La controversia in oggetto origina dall’impugnazione di un licenziamento per mancato superamento del periodo di prova, per il quale viene eccepita la violazione delle disposizioni normative contenute nell’art. 2096 c.c. Nello specifico, la parte ricorrente, riportava il difetto di specificità del patto di prova, in relazione ad un mero rinvio – per relationem – al contenuto del contratto individuale circa la qualifica di operaio part-time con inquadramento nel 5° livello del c.c.n.l.
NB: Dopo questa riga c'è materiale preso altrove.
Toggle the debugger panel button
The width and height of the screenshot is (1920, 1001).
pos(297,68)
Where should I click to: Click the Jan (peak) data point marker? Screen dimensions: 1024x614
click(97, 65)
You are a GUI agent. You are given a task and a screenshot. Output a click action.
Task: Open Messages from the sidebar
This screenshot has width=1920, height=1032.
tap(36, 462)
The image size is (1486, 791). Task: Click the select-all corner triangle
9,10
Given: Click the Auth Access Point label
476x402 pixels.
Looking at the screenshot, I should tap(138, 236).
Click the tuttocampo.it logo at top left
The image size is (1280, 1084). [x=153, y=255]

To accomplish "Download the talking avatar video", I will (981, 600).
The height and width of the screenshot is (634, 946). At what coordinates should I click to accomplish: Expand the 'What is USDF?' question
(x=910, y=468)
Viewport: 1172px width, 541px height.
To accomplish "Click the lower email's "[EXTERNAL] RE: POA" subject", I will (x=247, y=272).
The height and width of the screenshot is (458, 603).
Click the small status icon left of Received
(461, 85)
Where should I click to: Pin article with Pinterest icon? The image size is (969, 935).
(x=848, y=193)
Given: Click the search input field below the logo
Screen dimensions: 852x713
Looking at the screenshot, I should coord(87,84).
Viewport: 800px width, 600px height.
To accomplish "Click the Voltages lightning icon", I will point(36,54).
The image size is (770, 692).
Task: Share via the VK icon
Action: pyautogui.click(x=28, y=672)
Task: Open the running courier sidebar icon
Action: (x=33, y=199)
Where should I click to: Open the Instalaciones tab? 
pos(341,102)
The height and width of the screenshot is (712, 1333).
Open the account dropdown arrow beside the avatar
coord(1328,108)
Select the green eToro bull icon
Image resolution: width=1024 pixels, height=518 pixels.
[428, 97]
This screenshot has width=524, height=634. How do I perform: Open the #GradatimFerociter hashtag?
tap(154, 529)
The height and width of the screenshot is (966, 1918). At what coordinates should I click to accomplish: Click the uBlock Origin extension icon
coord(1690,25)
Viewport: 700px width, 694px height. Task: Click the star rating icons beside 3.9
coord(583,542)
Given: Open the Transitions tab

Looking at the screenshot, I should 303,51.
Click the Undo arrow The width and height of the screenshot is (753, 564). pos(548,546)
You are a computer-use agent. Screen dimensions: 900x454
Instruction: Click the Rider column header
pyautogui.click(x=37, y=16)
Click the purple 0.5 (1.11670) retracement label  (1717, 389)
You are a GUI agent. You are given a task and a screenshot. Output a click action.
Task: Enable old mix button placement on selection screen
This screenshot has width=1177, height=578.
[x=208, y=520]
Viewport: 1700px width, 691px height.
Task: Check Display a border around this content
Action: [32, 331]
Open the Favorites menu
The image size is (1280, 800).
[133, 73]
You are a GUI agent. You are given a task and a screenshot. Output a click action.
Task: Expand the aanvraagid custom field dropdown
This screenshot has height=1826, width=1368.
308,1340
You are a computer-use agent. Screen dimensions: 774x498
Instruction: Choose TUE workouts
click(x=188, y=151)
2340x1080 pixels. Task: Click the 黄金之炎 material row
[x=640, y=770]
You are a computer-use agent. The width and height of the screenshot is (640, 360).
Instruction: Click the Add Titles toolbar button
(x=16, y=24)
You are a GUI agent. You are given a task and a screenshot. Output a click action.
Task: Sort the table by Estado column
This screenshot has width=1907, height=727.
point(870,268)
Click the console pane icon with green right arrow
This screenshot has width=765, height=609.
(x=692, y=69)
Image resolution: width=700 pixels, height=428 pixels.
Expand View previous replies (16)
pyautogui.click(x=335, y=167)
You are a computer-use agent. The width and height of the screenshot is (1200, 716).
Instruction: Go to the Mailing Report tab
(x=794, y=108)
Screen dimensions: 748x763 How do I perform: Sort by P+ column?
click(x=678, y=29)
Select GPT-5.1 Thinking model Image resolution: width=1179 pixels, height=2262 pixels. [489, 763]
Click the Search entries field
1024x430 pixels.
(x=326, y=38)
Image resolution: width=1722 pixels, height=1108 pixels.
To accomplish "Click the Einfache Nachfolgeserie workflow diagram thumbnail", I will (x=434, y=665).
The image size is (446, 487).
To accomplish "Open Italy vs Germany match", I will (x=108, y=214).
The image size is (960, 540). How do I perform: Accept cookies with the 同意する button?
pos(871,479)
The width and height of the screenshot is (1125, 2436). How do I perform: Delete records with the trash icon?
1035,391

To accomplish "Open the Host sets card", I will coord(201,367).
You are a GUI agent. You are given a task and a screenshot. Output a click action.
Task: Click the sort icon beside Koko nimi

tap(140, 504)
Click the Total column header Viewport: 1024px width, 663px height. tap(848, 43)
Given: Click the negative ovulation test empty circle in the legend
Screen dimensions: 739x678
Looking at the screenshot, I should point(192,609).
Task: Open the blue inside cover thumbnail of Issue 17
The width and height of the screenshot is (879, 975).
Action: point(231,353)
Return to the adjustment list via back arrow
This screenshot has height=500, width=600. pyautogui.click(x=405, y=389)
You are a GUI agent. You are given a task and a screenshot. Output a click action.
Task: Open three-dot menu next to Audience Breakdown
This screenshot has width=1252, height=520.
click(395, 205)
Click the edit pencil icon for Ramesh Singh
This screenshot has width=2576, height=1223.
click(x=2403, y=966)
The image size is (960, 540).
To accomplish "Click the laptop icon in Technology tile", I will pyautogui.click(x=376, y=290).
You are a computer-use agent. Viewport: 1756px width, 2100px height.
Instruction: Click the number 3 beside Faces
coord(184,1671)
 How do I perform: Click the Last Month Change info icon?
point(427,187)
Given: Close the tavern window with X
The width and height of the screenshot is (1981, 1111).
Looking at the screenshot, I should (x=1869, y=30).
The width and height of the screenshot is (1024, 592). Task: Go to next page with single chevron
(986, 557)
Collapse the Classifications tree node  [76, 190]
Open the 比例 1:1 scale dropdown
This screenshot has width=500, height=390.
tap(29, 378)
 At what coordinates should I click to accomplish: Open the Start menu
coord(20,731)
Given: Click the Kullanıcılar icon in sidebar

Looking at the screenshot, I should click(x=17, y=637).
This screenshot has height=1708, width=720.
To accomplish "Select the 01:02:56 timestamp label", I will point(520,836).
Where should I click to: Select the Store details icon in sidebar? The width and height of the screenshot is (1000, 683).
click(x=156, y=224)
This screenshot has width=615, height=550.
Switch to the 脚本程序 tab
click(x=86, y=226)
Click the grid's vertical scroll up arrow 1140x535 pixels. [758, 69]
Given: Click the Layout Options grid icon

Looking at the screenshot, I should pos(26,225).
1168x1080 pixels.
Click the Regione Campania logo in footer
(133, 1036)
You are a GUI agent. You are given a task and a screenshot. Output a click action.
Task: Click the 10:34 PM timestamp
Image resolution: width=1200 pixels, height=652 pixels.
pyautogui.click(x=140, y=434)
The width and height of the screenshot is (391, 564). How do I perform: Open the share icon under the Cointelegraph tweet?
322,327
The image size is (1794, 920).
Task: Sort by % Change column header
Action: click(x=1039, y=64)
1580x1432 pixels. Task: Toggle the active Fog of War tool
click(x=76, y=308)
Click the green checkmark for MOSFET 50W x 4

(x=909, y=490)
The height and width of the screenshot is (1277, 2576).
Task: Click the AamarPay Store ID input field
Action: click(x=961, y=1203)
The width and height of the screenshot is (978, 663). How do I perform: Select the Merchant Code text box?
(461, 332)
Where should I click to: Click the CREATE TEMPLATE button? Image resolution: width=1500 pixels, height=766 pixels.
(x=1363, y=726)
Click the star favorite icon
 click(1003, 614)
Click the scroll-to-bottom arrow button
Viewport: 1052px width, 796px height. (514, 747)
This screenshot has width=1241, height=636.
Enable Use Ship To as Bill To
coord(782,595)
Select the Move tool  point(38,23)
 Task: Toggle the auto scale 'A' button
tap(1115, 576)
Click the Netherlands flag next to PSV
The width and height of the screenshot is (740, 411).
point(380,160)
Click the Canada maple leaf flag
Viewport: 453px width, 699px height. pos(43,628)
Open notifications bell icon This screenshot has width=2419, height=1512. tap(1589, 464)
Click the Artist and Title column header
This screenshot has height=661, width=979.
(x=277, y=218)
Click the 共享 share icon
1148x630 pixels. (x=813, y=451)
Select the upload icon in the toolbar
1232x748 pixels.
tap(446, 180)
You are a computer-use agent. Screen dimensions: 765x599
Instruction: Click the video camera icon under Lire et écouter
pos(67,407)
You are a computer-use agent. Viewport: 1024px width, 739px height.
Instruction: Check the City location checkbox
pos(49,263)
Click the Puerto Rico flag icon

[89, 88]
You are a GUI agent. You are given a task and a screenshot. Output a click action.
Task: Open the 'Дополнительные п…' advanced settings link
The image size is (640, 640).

Commercio.

La soluzione della Corte di Cassazione

La Suprema Corte conferma la sentenza della Corte di appello di Milano, la quale aveva rilevato l’invalidità del patto di prova e la conseguente illegittimità del licenziamento intimato alla lavoratrice, condannando la società a reintegrare la dipendente nel posto di lavoro e a corrispondere un risarcimento.

Oggetto del dibattito riguarda il difetto di specificità del patto di prova, il quale conteneva un astratto richiamo alla qualifica e al livello previsto dal contratto collettivo applicato all’azienda. Tale indicazione risultava inidonea, in difetto di altre indicazioni, a stabilire le concrete attività lavorative sulle quali avrebbe dovuto svolgersi la prova. Il patto di prova, specifica la Corte, deve contenere le indicazioni delle mansioni oggetto dello stesso, anche con riferimento alle declaratorie del contratto collettivo, “sempre che il richiamo sia sufficientemente specifico e riferibile alla nozione classificatoria più dettagliata, sicché, se la categoria di un determinato livello accorpi un pluralità di profili, è necessaria l’indicazione del singolo profilo”.

La ragione del patto di prova va ragguagliata nella reciproca convenienza delle parti contrattuali a valutare l’interesse alla prosecuzione del rapporto di lavoro, pertanto per poter considerare legittimo il licenziamento del lavoratore per mancato superamento del periodo di prova si presuppone che la concreta valutazione debba effettuarsi su mansioni precisamente indicate.